(Reading text)
Segment Open

I have worked extensively with therapists throughout my adult life and most recently have been unpacking traumatic memories through EMDR, Eye Movement Desensitization and Reprocessing. It is a specific type of therapy which helps us re-program and rewrite the narrative of our lives as we process deep wounds. Through this therapy I have come to realize some significant things as they relate to those who caused the traumas I have endured, and how I have lived with their effects.
One thing my therapist regularly tells me, when I diminish myself or criticize my behavior and/or choices during our sessions, is that time after time as I experienced injury from others and learned patterns which were unhealthy, was that I made the best decision I could at the time with the knowledge I had. It is easy to delve into the negative beliefs we have about ourselves, showing no mercy or grace as we untangle the cycles we have lived through in response to the wounds we carry. When I am able to see my choices this way, as not a good or bad decision but the decision that seemed correct at the time, I am able to be gentler with myself.

Segment Closed

(Problems to work on)
- 1) Rewrite the passage on EMDR therapy between "One thing my" and "gentler with myself.", inclusive, swapping "therapist" for "counselor".
- 2) Write the next part of the passage on EMDR therapy, starting after its last sentence.
The lines after this passage have nothing to do with the work here.

(Information provided)
Segment Open

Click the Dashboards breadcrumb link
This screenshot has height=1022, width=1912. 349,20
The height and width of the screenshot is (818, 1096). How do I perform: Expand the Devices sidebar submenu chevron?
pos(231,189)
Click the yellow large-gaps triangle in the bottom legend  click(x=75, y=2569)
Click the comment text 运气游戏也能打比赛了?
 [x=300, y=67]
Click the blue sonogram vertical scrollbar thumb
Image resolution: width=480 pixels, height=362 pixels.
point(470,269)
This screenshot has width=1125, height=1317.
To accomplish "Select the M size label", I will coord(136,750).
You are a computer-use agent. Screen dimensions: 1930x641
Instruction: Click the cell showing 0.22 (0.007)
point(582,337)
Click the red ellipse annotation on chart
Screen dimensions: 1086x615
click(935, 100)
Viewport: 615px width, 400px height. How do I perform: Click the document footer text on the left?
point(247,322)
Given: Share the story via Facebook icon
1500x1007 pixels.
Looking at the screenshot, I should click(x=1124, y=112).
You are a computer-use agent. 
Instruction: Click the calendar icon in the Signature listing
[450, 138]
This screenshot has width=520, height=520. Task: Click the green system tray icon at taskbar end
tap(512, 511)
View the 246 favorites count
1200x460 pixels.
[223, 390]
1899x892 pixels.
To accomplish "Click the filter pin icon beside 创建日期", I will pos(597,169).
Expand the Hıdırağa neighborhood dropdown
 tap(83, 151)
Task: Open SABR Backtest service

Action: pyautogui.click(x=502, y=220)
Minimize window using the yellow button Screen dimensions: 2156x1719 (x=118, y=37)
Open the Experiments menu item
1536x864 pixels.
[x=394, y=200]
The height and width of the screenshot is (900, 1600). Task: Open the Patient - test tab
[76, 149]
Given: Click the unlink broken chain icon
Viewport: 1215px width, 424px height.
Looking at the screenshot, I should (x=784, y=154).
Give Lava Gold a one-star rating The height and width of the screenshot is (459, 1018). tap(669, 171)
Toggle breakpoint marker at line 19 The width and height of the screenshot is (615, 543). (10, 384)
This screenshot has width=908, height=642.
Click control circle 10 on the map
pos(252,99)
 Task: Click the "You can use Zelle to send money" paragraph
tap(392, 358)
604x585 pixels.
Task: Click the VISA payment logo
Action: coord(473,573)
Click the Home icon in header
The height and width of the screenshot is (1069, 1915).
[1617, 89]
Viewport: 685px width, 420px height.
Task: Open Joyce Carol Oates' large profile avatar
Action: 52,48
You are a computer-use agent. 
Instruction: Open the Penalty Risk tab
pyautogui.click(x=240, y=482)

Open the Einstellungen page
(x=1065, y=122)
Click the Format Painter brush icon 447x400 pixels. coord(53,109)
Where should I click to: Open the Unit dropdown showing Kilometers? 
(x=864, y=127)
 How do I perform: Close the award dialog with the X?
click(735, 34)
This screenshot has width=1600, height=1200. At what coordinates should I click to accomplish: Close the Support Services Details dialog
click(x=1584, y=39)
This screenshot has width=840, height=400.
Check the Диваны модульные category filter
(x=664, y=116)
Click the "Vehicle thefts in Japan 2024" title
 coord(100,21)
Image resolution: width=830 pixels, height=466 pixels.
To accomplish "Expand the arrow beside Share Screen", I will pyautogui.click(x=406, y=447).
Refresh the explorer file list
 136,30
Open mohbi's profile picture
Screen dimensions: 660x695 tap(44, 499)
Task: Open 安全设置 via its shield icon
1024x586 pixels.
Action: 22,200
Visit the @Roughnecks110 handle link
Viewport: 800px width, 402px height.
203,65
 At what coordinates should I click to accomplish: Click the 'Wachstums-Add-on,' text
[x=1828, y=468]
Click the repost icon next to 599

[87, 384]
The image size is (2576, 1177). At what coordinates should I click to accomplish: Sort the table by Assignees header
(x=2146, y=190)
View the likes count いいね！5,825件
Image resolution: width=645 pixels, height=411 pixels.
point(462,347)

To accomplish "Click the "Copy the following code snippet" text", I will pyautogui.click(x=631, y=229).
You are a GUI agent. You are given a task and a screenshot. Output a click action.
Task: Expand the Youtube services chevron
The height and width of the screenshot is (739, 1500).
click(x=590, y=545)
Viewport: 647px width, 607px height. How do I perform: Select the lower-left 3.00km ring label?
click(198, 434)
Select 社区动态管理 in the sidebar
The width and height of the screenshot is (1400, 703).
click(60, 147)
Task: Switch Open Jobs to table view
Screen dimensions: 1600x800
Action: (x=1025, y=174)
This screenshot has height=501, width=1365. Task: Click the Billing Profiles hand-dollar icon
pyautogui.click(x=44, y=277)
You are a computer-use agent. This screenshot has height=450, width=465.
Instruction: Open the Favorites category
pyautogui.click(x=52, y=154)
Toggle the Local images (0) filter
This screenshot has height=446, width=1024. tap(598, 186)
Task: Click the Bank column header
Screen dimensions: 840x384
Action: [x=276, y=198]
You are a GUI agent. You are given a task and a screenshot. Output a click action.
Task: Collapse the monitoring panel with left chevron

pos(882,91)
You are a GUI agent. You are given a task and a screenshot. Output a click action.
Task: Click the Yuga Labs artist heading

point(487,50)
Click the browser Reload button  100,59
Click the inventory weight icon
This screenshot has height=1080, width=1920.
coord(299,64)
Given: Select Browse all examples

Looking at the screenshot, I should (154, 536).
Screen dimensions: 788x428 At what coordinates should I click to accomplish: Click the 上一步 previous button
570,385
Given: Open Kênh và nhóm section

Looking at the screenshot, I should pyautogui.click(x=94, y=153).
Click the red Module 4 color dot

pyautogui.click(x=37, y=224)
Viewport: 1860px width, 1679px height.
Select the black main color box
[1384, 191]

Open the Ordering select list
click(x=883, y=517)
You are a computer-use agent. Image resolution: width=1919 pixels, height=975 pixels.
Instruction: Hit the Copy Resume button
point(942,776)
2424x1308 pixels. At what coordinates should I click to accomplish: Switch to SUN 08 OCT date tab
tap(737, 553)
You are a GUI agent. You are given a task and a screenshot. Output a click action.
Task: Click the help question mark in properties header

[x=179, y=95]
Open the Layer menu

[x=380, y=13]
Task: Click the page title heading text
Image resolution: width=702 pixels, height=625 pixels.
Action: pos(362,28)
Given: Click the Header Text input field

Segment Closed

(Expected outputs)
- 1)
One thing my counselor regularly tells me, when I diminish myself or criticize my behavior and/or choices during our sessions, is that time after time as I experienced injury from others and learned patterns which were unhealthy, was that I made the best decision I could at the time with the knowledge I had. It is easy to delve into the negative beliefs we have about ourselves, showing no mercy or grace as we untangle the cycles we have lived through in response to the wounds we carry. When I am able to see my choices this way, as not a good or bad decision but the decision that seemed correct at the time, I am able to be gentler with myself.

- 2)
I can look at the wounds I have caused others, the conflict and pain which exist as humans attempt to live around each other, as the result of patterns of behavior I learned through creating defense mechanisms and protective measures. Even more, I can see often the patterns of brokenness, dysfunction, wounding, and survival which affected the humans who have wounded me, and can see their humanity. Forgiveness is a topic for another day, one which I have written about previously, so I won’t visit that for the sake of this topic. But when I am able to step back, walk through the slow and fast traumas I have experienced with the help of my therapist, based in the depth and protection of God’s mercy, I am able to recognize that none of us are created evil. No one is born with the hatred and anger and brokenness and trauma that are the drivers that give them the potential to hurt others.
We are each made in the image of God. We are created with His intent that we live for and be with Him in eternity. Sin entered the world and we are mortal. We live with the effects of a choice made by our ancestors in a garden thousands of years ago. We witness the temporariness and pain of a fallen world. We experience illness, injury, suffering, temptation, conflict, and vulnerability at the hands of others. Sometimes we experience it at our own hands.
The impoverished people of Southeast Michigan, the women and children in Nicaragua, the desperate Haitians, the mothers of children in hospitals here in the USA. The violent offender on trial for a crime completed in anger. The former friend we have chosen to stop communicating with. The toxic parent or sibling. Each one of these individuals was created for good and is loved by a compassionate God full of the same grace we beg for when we ask for His intervention.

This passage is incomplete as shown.